補助金上限額は、以下①、②、③のうち最も小さいものとする

 ①(車両定価-基礎額)× 補助率(1/2)
 ②区分毎に定める上限額
  ・EV(軽自動車、小型自動車、普通自動車、PHV): 100万円
  ・側車付二輪自動車である電気自動車:30万円
  ・クリーンディーゼル自動車:40万円
 ③ベース車両の価格 

具体的な例として、以下のように、左から【車名/グレード/型式/補助金交付上限額(千円)/基礎額(千円)/車両定価(円)】となっています。

現行導入費補助金額(出展 次世代自動車振興センター)

新制度は目標価格を段階的に設定

新制度の適用は2015年末までの3年間で、補助対象はEV、PHV、クリーンディーゼル車。

具体的には車種毎に2016年度到達ターゲット価格(同クラスガソリン車並)を設定した上で、各年毎に段階的に引き下げた目標価格を設定するようです。(下イメージ図参照)

メーカーが各年度の目標価格以下にまで車両価格を引き下げることができれば、政府が車両価格と2016年度ターゲット価格(事例では252万円)との差額分を全額補助します。 

経産省 新補助制度案 (出展 日経新聞)

逆に、「目標価格未達の場合は政府補助が車両価格とターゲット価格との差額分の2/3に減る」とされており、メーカーの車両価格引き下げ努力と、クリーンエネルギー車拡販を促す構想のようです。

現行の補助制度の場合、2012年度に消費者は「リーフ Xグレード」を約280万円の自己負担で購入できますが、新制度に於ける2013年度負担は約30万円少なくて済むと言います。

EV普及の課題は車両価格だけでは無い

今回の新たな補助制度は、補助金バラ撒きの是正とクリーンエネルギー車普及両立を狙った巧妙な拡販策と言えそう。 但し、3年後に車両価格がガソリン車並になったと仮定すればEVの普及を妨げる課題が一つクリアされるものの、未だ解決すべき重要な課題が残ります。クリアすべき大きなその課題とは、

1)充電設備の設置箇所拡充と充電時間の更なる短縮
2)家庭用充電設備のコストダウン(補助金を差し引いても未だ高額
3)一充電当たりの航続距離(エアコンON時の航続距離低下が顕著) 

充電絡みの課題解決にはインフラ、車両側共に更なる改善が必要になりそうです。

それらの解決方法として考えられるのは、例えば…

・駅やコンビニ、スーパー、デパート、会社等の駐車場に非接触式高速充電機設置
・車両側に脱着可能な統一規格の小型サブバッテリーを設定。メインバッテリーがもし底をついてしまった場合でも店舗等で既充電の同型サブバッテリーと交換

現状のEVは電池残量が心配で近距離移動にしか使えないという声が多い中、車両本体価格面だけでは無く、こうした根本的な課題解決が急がれます。

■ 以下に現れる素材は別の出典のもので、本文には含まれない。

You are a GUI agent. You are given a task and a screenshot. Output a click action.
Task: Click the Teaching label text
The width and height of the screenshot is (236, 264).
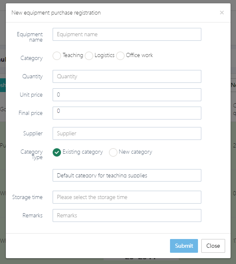click(x=73, y=55)

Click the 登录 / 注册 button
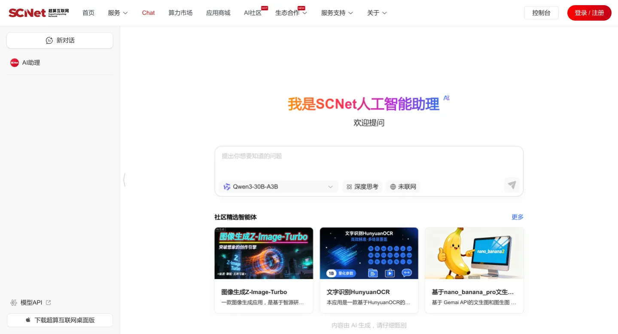point(589,12)
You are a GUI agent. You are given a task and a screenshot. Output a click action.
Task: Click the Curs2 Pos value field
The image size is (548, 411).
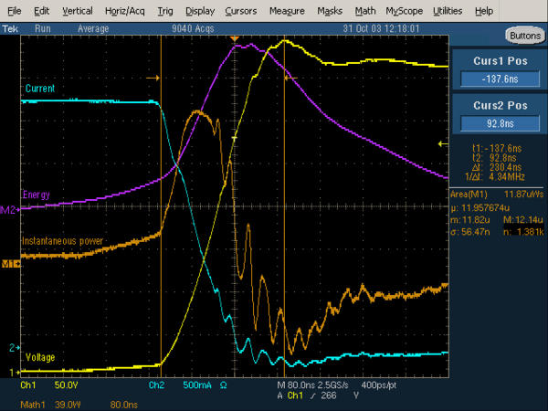[498, 122]
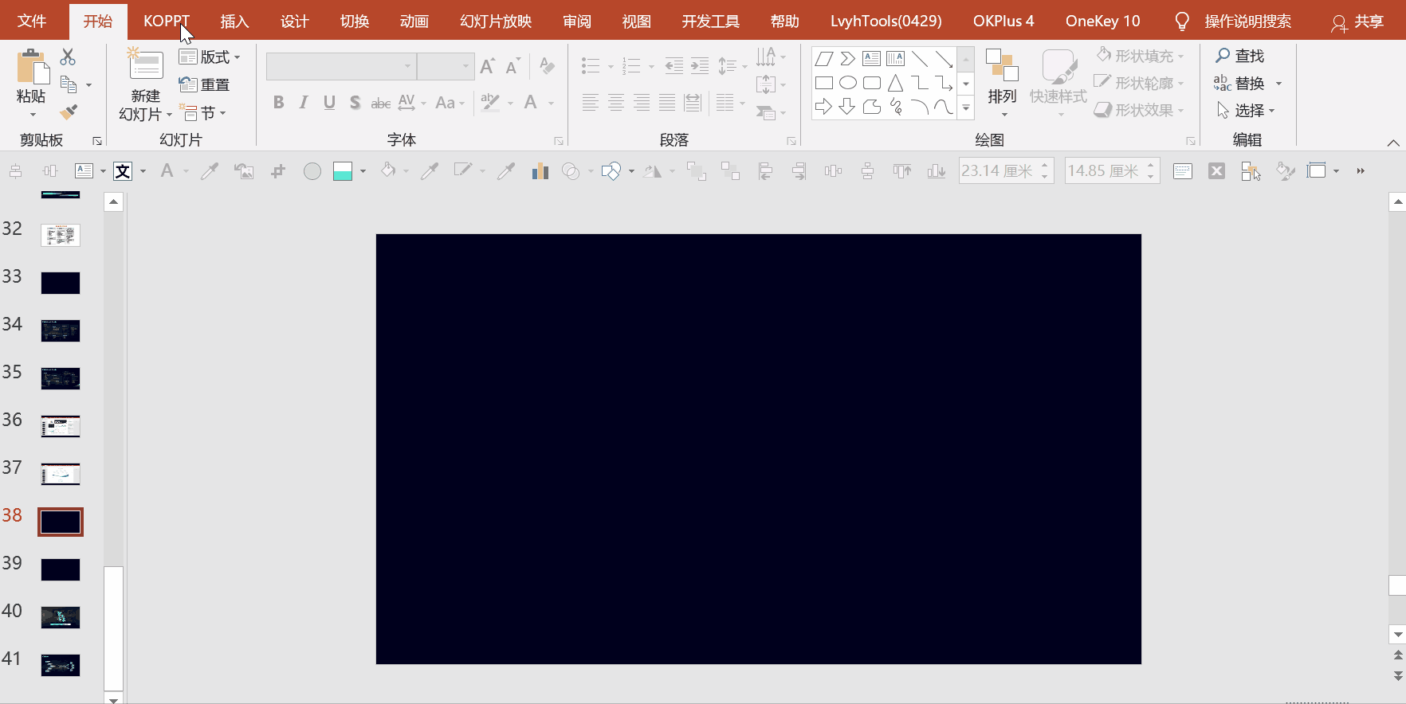
Task: Click the Reset (重置) button
Action: pos(204,84)
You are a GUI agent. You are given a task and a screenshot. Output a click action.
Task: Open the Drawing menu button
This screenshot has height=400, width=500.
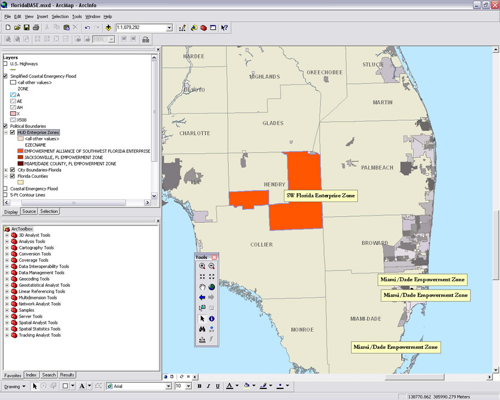point(15,386)
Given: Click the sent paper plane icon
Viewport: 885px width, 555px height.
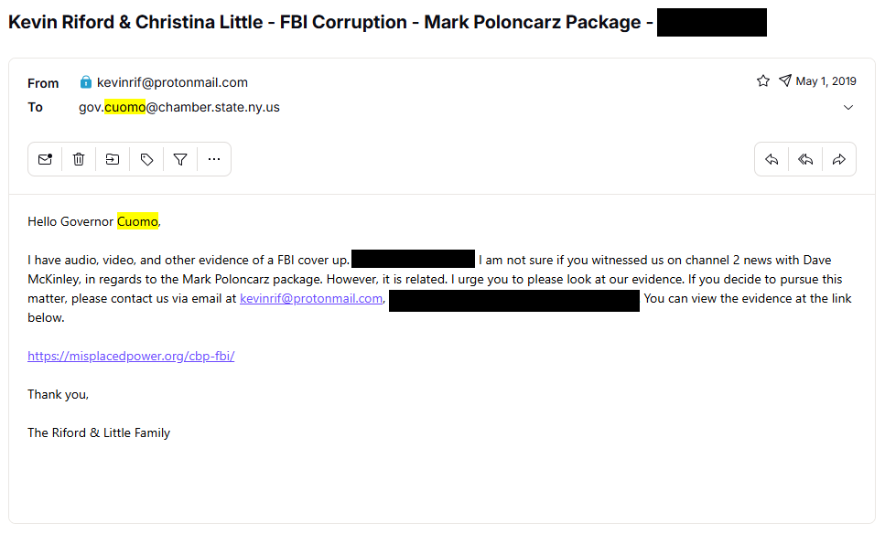Looking at the screenshot, I should pos(785,81).
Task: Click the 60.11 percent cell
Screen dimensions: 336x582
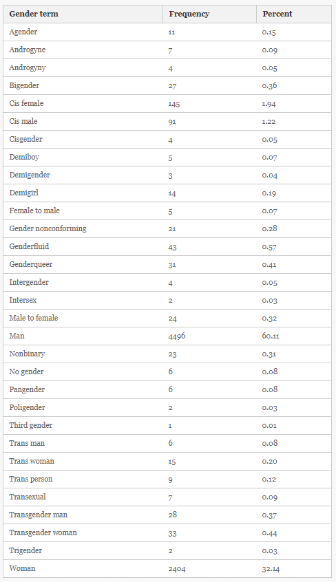Action: 271,336
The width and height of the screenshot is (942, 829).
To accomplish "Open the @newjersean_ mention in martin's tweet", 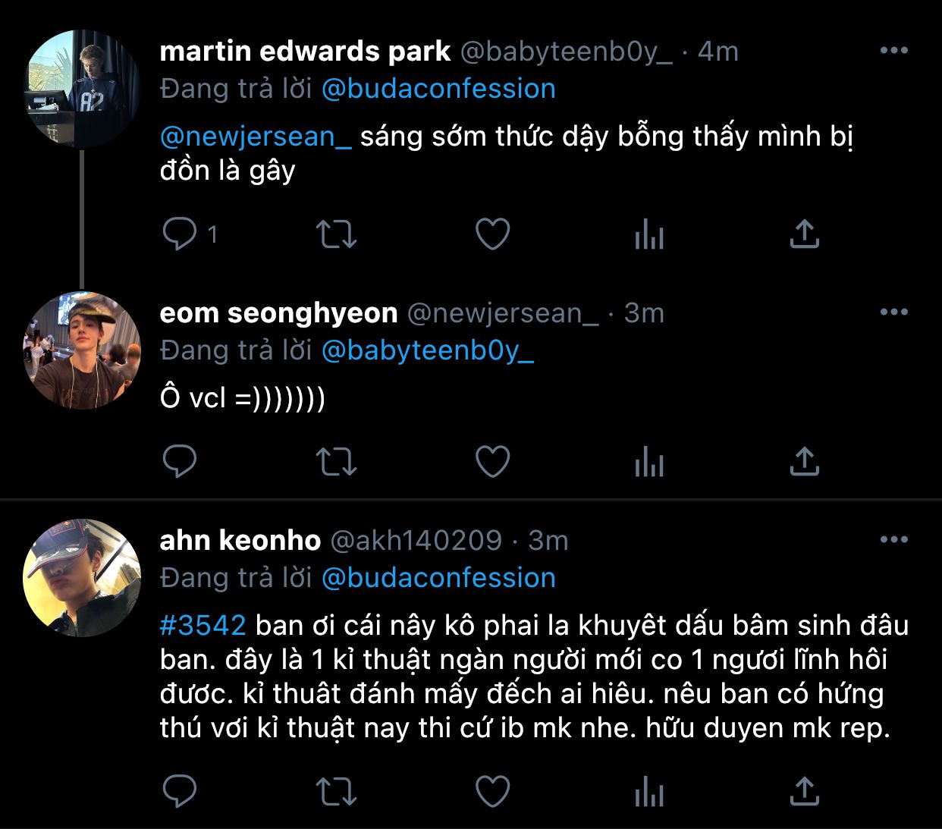I will (256, 137).
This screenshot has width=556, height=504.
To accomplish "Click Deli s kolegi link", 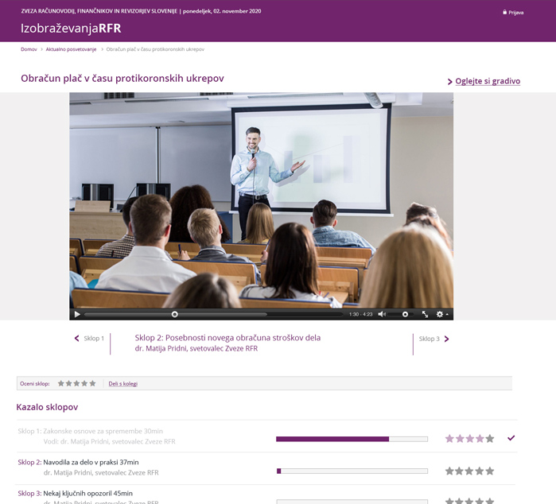I will point(122,384).
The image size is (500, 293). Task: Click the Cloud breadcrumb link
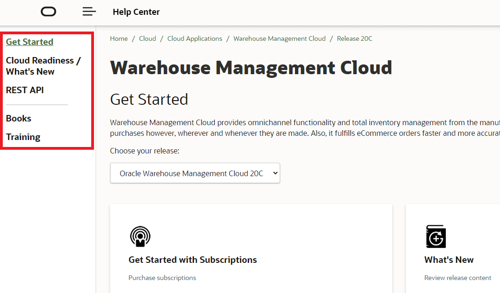click(147, 38)
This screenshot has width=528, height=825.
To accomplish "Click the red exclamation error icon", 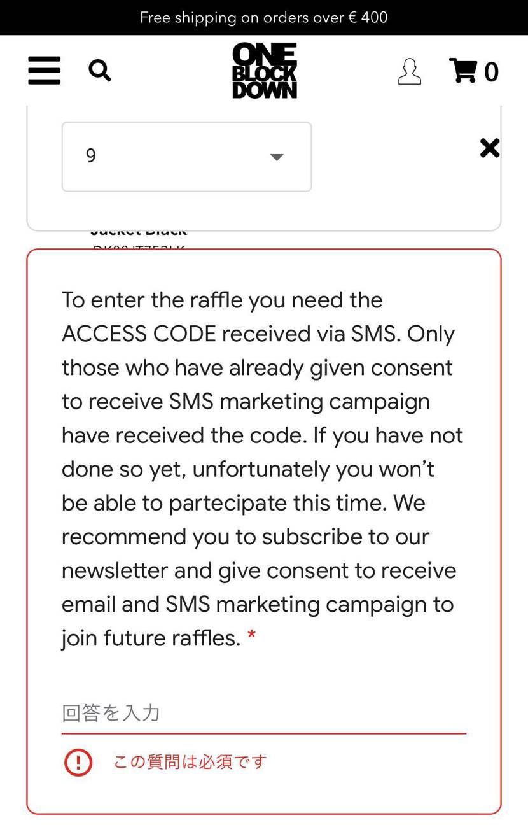I will [78, 762].
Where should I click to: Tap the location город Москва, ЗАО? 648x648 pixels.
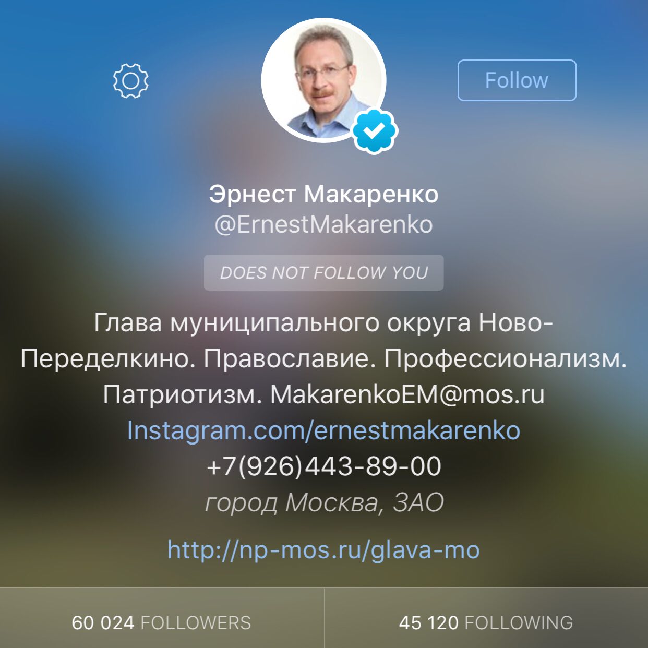pos(325,502)
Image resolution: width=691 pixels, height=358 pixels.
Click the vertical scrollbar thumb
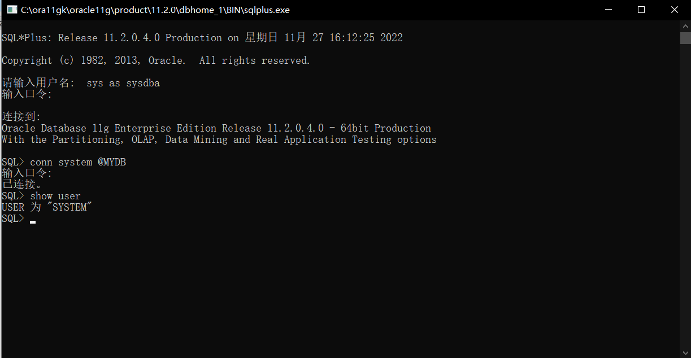point(685,38)
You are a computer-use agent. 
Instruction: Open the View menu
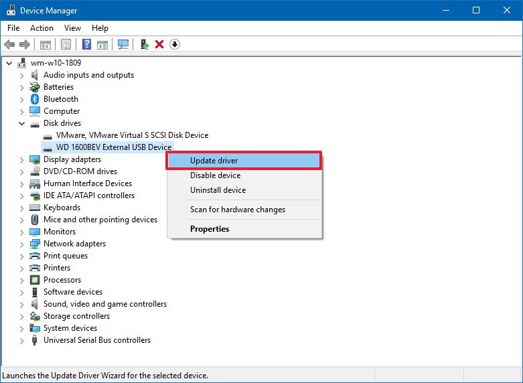pos(72,28)
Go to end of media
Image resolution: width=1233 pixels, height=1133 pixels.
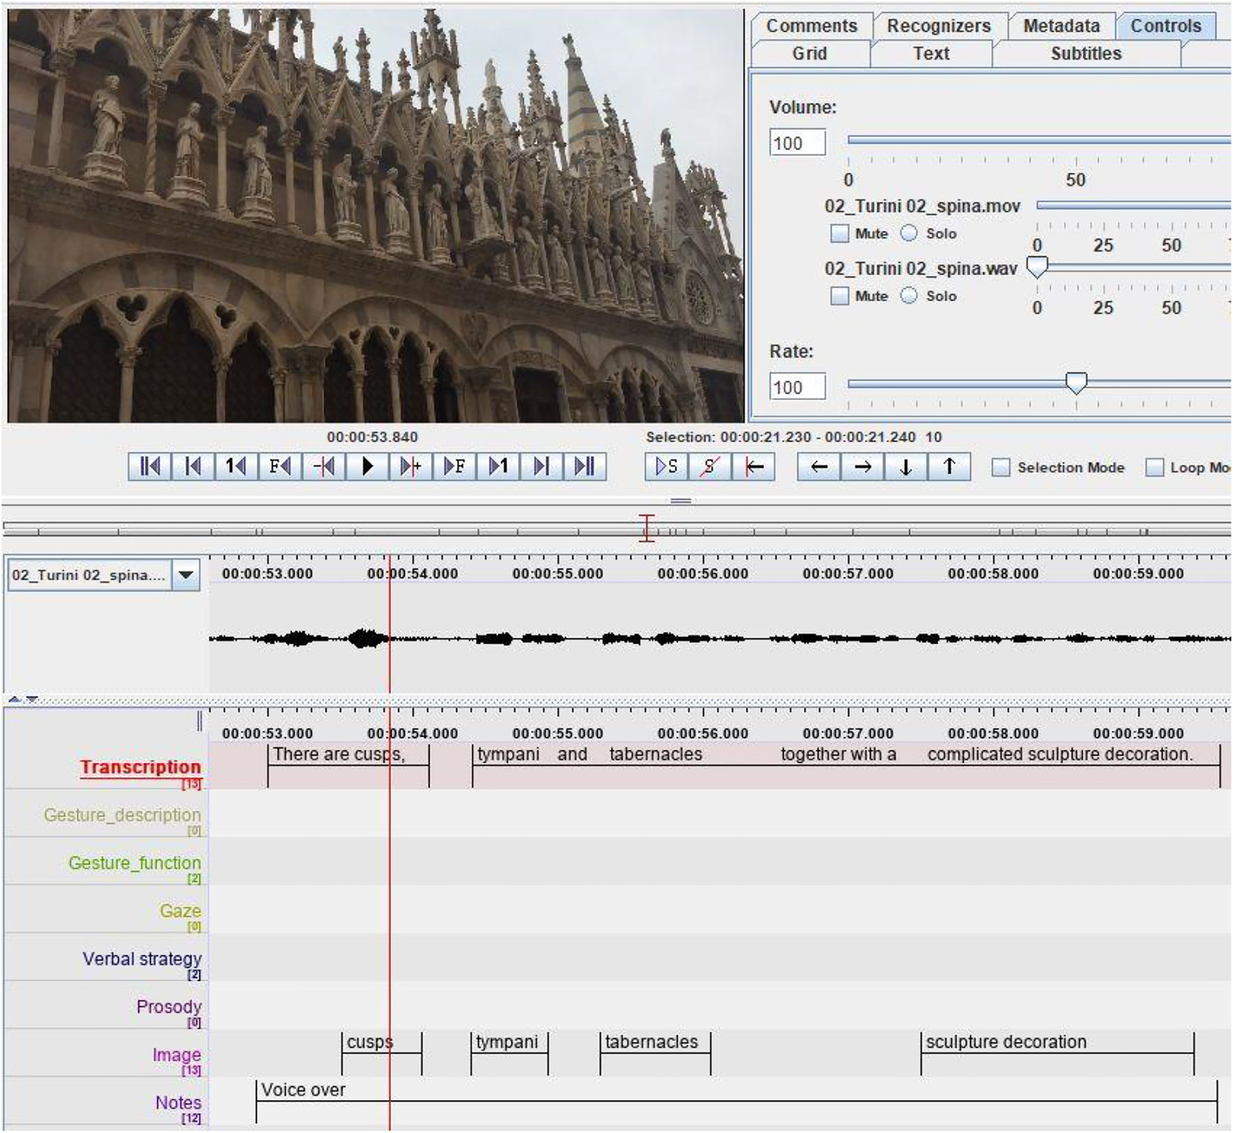click(x=584, y=466)
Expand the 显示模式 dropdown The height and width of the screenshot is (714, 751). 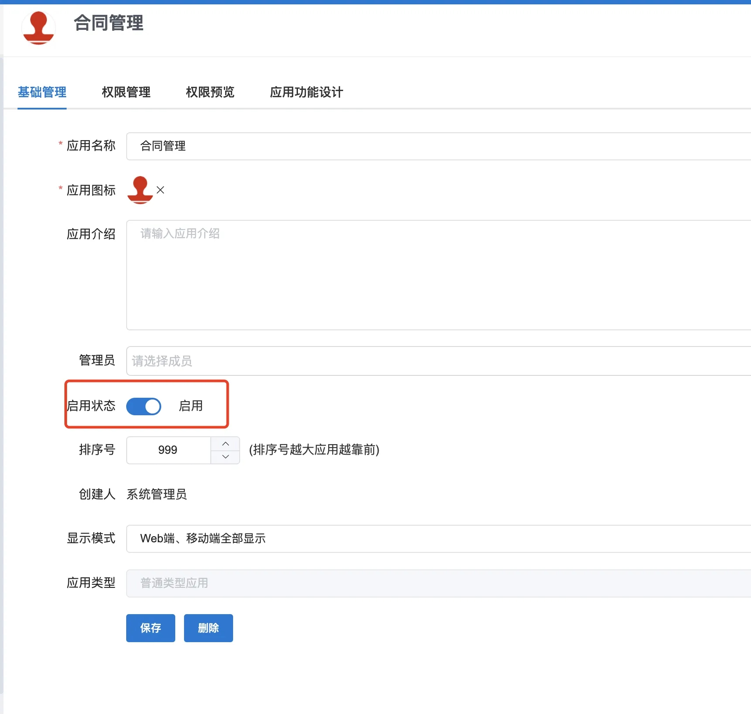438,539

■一般社団法人 次世代自動車振興センターWebサイト
http://www.cev-pc.or.jp/ 

■クリーンエネルギー車導入費補助制度について
・車両本体   http://www.cev-pc.or.jp/CEV/index.html
・充電設備 http://www.cev-pc.or.jp/CEV/judenki/judenki-top.html 

■車種別導入費補助額一覧
・車両本体   http://www.cev-pc.or.jp/CEV/hojokin-toha/hojokin-toha-3.html
・充電設備   http://www.cev-pc.or.jp/CEV/judenki/hojokin-toha/hojokin-toha-3.html 

 (Avanti Yasunori)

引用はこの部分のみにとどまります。